# fines abroad



## jud (Aug 15, 2009)

:evil: hi all just been reading about the millions the councils all across the u.k wrote- off because that wonderful government of ours don't have a foreign-registered vehicle data base to issue fines to continental countries drivers. but according to people on the forum they have had fines sent to them so the other countries have the data base for vehicles registered owners . if you get a fine can they make you pay :?: that's on top of paying a small fortune to go on there motorway when they come here churning up our roads for free :evil: what do you think. jud


----------



## geordie01 (Apr 20, 2006)

i thought that in france they escorted you to the nearest cash point and made you withdraw the money


----------



## teemyob (Nov 22, 2005)

*Machines*



geordie01 said:


> i thought that in france they escorted you to the nearest cash point and made you withdraw the money


Humans can, machines can't.


----------



## TAM (Jan 8, 2009)

We got flashed a few times (by static camera,s) returning from Spain up through France last January.  
We were expecting a few tickets when we got home. :twisted: 
Nothing ever arrived.  
I cannot believe that foreign police forces can get access to DVLA, They have no jurisdiction for a speeding fine surely.

TAM H


----------



## jud (Aug 15, 2009)

geordie01 said:


> i thought that in france they escorted you to the nearest cash point and made you withdraw the money


hi geordie01 yes they do i am taking about parking fines speed camera's fines the ones which they have only the reg to go off not the ones which the police are waiting up the road for you that is on the spot fines like here no the ones they have to post to you . jud


----------



## ICDSUN (Oct 10, 2006)

I believe there is a mechanism in place between EEC member states to share information if requested, but I don't think UK bothers, it would be simpler if any motor related infringement by a foreign registered vehicle be dealt with by on the spot fines as they are in general in Europe irrespective of vehicle origin or location

I am surprised they are not already advocating this as it is a clear winner in my view

Chris


----------



## tony645 (Sep 26, 2010)

I got a speeding ticket through the post from spain, about 15 years ago, never saw a camera etc. just ignored it.
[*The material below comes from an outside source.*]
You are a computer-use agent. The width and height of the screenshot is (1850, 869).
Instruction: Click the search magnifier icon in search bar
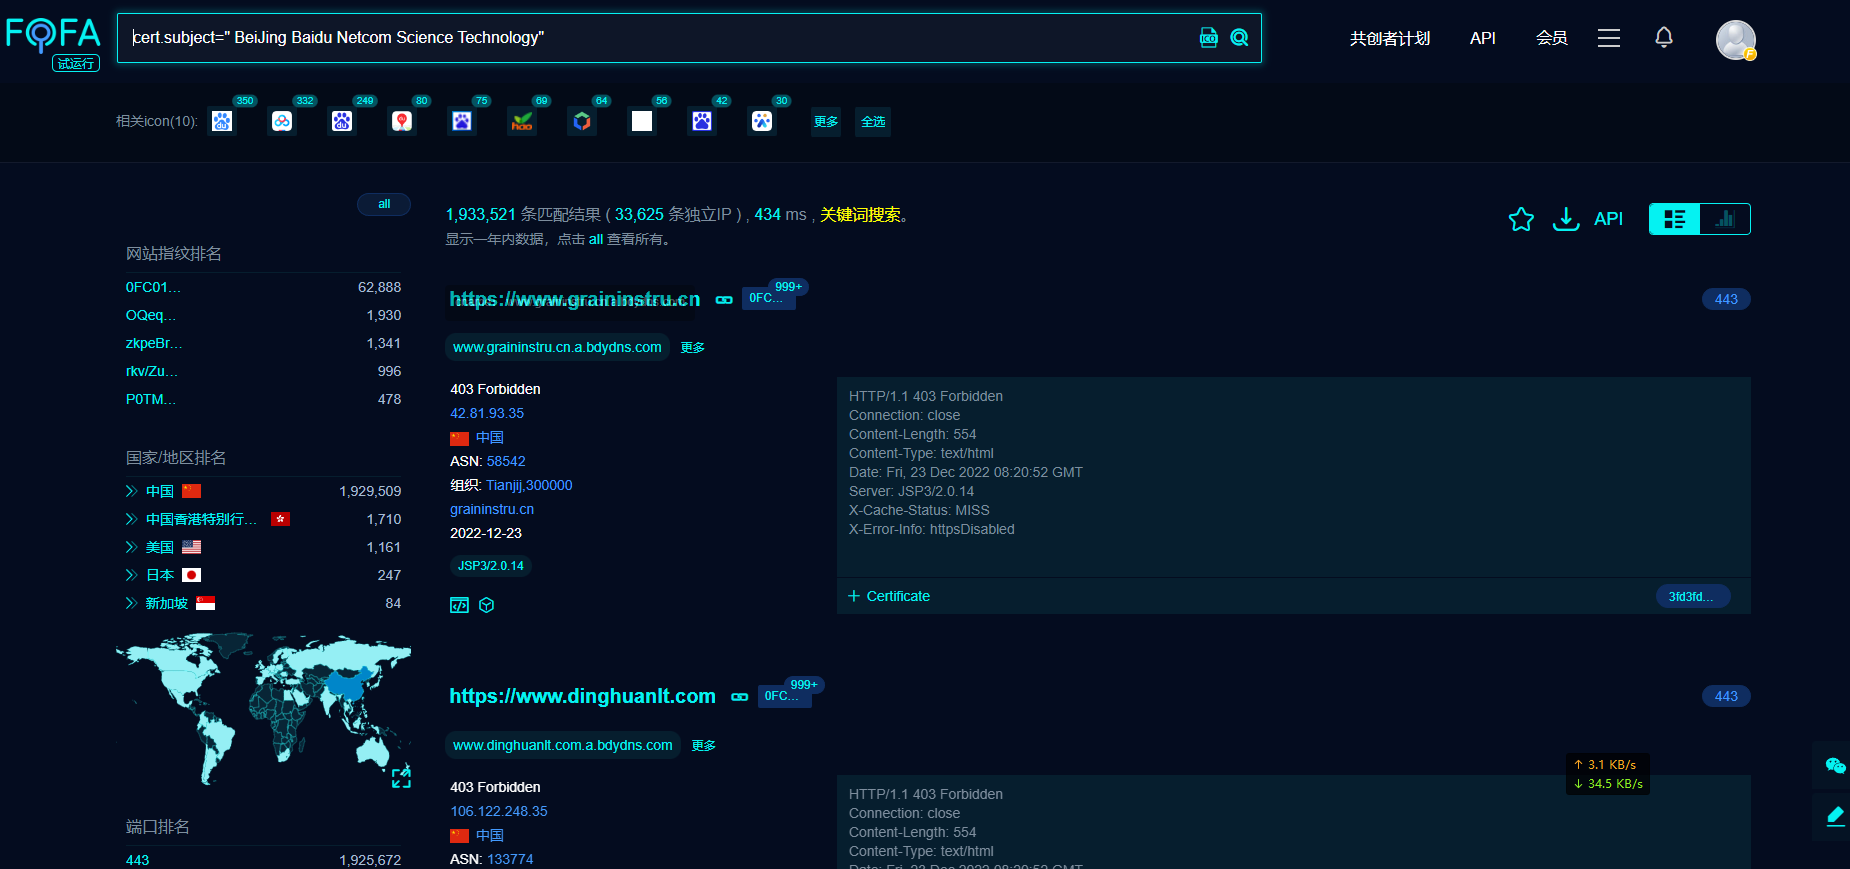click(1239, 38)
Been stopped in the same vehicle for no seat belt, refused to pay on the spot as most times cash goes in their pocket, said I`d sort at adjunte in Alicante, they were furious but waved me on.


----------



## raynipper (Aug 4, 2008)

So far with our French registered car we paid a parking fine in UK as we were issued with a notice of what and where to pay even online.
But the twice my wife has been flashed by a GATSO nothing has come to tell us what to pay.

Am I supposed to go chase the penalty??? I am thinking of selling the car as not only does it have a French reg but an 'A' frame as well.

Ray.


----------